Tuesday, February 1, 2011

How to move into a minuscule apartment

I think I’ve mentioned it here before, but everything is smaller in Europe. Compared to the USA that is. I can’t speak for the rest of the world. And really, all I know is urban life in France. But it’s a lot smaller. Cars, apartments, grocery aisles, meal portions, just about everything except prices.

One of the first things that all friends and family who come to visit notice is the tiny size of elevators here. In the cities (both Paris and Marseille), elevators are not built with the claustrophobic in mind. Many elevators are built for 2-3 people. And I don’t mean just in weight, but literally you’re not squishing more than 3 people in there. There’s certainly no attendant, and elevator music is out of the question. Pure functionality to get you from the bottom to the top or vice-versa. One elevator I rode in (which takes the cake for smallest to date) I backed into and was immediately touching all 3 walls, the back and both sides. As the door closed and the smell of cold steel hit my nose, I realized that had I done a few more pushups that day (ok, maybe any at all), I’d be touching all 4 walls for the ride up. I took the stairs down.

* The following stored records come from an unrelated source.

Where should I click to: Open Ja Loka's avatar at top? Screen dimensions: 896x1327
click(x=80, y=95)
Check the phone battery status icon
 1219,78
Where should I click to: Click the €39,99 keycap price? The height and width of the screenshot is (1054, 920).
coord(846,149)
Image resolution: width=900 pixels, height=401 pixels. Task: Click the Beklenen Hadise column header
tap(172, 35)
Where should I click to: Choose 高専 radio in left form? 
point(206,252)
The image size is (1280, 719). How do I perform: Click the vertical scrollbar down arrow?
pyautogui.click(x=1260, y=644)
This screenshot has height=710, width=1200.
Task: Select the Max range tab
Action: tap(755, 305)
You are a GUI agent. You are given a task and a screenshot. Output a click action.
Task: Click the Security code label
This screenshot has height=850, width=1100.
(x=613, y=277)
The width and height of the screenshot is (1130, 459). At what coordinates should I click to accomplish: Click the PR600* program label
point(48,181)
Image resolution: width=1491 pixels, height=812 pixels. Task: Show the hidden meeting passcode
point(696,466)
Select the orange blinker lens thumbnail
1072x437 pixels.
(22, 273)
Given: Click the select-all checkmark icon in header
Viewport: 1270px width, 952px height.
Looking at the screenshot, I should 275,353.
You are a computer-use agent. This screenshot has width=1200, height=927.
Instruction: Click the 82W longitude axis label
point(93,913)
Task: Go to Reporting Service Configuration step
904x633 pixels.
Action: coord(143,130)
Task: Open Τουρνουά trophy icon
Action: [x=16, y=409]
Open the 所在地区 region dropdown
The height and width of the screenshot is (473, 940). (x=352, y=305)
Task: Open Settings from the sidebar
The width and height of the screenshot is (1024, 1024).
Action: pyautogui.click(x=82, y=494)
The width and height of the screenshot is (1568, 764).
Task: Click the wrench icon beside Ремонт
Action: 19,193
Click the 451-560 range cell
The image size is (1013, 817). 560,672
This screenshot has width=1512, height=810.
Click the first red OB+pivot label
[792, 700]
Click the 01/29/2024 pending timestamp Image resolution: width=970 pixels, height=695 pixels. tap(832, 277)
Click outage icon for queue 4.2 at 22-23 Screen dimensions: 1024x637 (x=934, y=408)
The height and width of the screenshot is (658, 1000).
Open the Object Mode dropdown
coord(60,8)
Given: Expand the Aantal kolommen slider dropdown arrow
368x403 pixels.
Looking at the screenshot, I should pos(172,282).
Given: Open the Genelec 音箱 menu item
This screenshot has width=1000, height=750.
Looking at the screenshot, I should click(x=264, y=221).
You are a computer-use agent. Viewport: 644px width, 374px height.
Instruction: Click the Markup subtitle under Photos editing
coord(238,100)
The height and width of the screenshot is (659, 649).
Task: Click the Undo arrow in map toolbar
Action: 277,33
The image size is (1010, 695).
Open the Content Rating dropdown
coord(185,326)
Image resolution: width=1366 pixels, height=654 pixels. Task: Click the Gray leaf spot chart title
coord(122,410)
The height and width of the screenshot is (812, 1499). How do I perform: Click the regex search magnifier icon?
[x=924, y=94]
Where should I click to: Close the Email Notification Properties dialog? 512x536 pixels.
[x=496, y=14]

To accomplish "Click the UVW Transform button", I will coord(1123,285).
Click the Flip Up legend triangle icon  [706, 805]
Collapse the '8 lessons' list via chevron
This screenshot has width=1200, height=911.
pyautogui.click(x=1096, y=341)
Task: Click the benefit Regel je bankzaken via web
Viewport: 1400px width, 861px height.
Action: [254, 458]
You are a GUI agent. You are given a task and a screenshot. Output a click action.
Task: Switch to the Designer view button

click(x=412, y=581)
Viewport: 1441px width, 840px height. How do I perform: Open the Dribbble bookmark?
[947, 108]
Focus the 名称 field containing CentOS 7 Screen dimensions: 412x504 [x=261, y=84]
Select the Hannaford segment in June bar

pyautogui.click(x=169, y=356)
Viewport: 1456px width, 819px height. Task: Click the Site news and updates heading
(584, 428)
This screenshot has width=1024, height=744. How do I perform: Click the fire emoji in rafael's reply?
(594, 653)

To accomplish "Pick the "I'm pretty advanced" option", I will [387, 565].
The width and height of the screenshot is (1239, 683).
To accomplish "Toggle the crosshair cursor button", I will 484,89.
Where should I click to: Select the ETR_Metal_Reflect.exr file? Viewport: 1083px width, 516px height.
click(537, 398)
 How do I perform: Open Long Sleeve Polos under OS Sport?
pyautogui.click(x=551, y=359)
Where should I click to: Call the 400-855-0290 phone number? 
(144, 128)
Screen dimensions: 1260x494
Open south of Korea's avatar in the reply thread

We have yet to move any furniture into an apartment (still waiting on that crate in the ocean...). Because of the minute elevators and equally small stairwells, we’ve often wondered about how people move furniture into their apartments. Ever joked about tossing a mattress through a second story window? We joke no more. A couple days ago I walked out onto our street and saw a moving van parked in front of the next building. Next to the moving van was a pickup truck with a fancy little contraption in it. It was like an extendable ladder conveyor belt. It shot up to the fourth floor, where it was hooked onto a balcony railing, and furniture rode right up. Amazing! I want one of those! Was the first time I’d seen anything like it, and I mostly thought it a novelty.

Then tonight as I read with my son before bed, I opened a book of his that has pages of different life scenes with questions and vocabulary accompanying (all in French, which puts us on about the same reading level). The scene we opened to was a typical city block: roundabout with flowers, garbage truck completing pickups, pizzas being sold out of the back of a van, dog doing his business on the sidewalk, and... a crane hoisting a couch up through a third floor window! It really is the only way to get furniture into an apartment, and the children’s book proves it. So simple, so practical. Or, you know, they could just put in bigger elevators and doors...

4 comments:

David said...

This makes me laugh. Especially because 1) we've seen the spacious elevators of Europe in Italy (sarcasm) 2) we've been given updates of our friends in Italy that just moved from Perugia to Bologna. Their stories about moving things through their 5th floor windows were priceless. Especially considering the movers were 4 guys in the their middle 50's. Make sure you take pictures of the process to post. Those Europeans know how to keep things entertaining.

Michael & Joe Joe said...

That they do David. Our move in actually may be kind of boring. We don't have any really large furniture, we're in a very new building that actually has a decent sized elevator, and we live only one floor up. So I don't expect too many fireworks, but you never know!

David said...

One other thing. Does you apartment come with a kitchen? Apparently in Italy you have to buy your own kitchen because you usually take that with you when you move...and yes I mean sink...cabinets...everything. I wasn't sure if that was just an Italy thing or a European thing.

Michael & Joe Joe said...

Good question David, and it's the same here. Our apartment came with literally nothing but a kitchen sink (and not really even that, it's a piece of junk, our first week here I saw a few of them in the trash room). I just finished installing all of our cabinets, stove, etc. I also put in a shower door. Next up: light fixtures and shelves. All of that will have to come down and go with us whenever we leave.